Understanding Consulting in the Perinatal Period

The transition to parenthood (Cohen & Slade, 2009; Kitzinger, 2003; Susuki, 2003) leaves most parents feeling "in process." After their baby is born, parents may not have very much time to notice fully all that they are feeling, and the process of understanding what was felt during the transition (including the birth experience) can take hours, months, even years. At this time of transition, the consultant must be especially able to recognize and attend to the self-righting tendencies and natural parenting instincts in parents, even where there is disruption.
    Sometimes, consultants can inadvertently create more problems with their approach and, possibly, their anxious or intrusive presence. Whatever a consultant may be feeling privately, the basic preconditions of welcoming the infant, witnessing this event in the parents' life, and knowing how to identify strengths in parenting (sometimes in the midst of real concerns) are prerequisites to the consulting process taught in this book.
    During parent–infant interactions, the physical presence of a calm and attentive consultant can reduce tension or anxiety enough for parents to attend to feelings from their interaction with their baby. One fundamental of the consulting process is that the consultant must learn to watch, to be less active, and to offer comments sparingly, with good timing. This does not mean that consultants remain passively silent but that they use silence to both watch the parent and infant and attend to their own feelings about the interaction. As a result, consultants have a better sense of when to offer comments and watch what effect those comments have on the parent.
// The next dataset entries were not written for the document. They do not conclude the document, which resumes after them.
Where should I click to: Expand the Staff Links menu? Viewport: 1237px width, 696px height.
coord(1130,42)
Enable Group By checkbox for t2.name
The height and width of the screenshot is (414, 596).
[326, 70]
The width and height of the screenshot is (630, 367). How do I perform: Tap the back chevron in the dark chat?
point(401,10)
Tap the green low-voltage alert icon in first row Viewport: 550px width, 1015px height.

Key Attitudes Underlying the Consultation Process in This Book

It is important for consultants to continually question how they see parents, particularly a given parent's potential for change and development. One must consider whether this change comes from the infant and their emerging developmental capabilities, the parent and their changing perceptions and feelings, or new conscious efforts by the parent to change problematic, recurring interaction patterns. This book asks consultants to consider their own assumptions about changeability and barriers to change in parents and human beings in general.
    Much of the essential practice in work with parents and infants starts with a base of encouraging practitioners to be empathic, caring, and able to listen to what parents are saying about their relationships with their infant (Boukydis, 1990; Heffron et al., 2005; Pawl, 1995; Pawl & St. John, 1998). The essence of the consultation process in this book puts a special emphasis on listening to parents so that they may be more able to notice and attend to their bodily felt experience of their interactions with their baby. It is essential that practitioners know for themselves how to engage in active listening with parents (Friedman, 1987, 2007; Klein, 2007; McGuire, 2007). In consultations, parents may at times be disoriented or distracted from their own immediate feelings. Some parents may be hurting and deceiving themselves and have temporarily lost the ability to listen to their own basic felt experience. It is helpful to know a great deal about active listening when the consultant is unsure what, and how, the parent is feeling. When consultants are unsure what to do or say, they listen to the parent for a short while, and they can also pay attention and listen to their own felt experience of the parent and infant interacting. The attention to the consultant's own experience and the discernment that arises from this process can be especially necessary and compelling during the contacts with people who have just become parents.
    Several important concepts and assumptions about the consultation process underlie the practices in this book. This introduction has provided a review of those concepts and assumptions and what the reader may expect from the consultation framework laid out in this book. Chapter 6 provides more detail on the underlying concept and assumptions about the consultation process indicated in this book. Chapter 7 discusses the importance of the consultant's reference to his or her felt sense of parent–infant interactions and teaches the process of focusing (Gendlin, 2007). Chapter 8 expands on the concepts and philosophy of change in parent–infant relationships introduced here.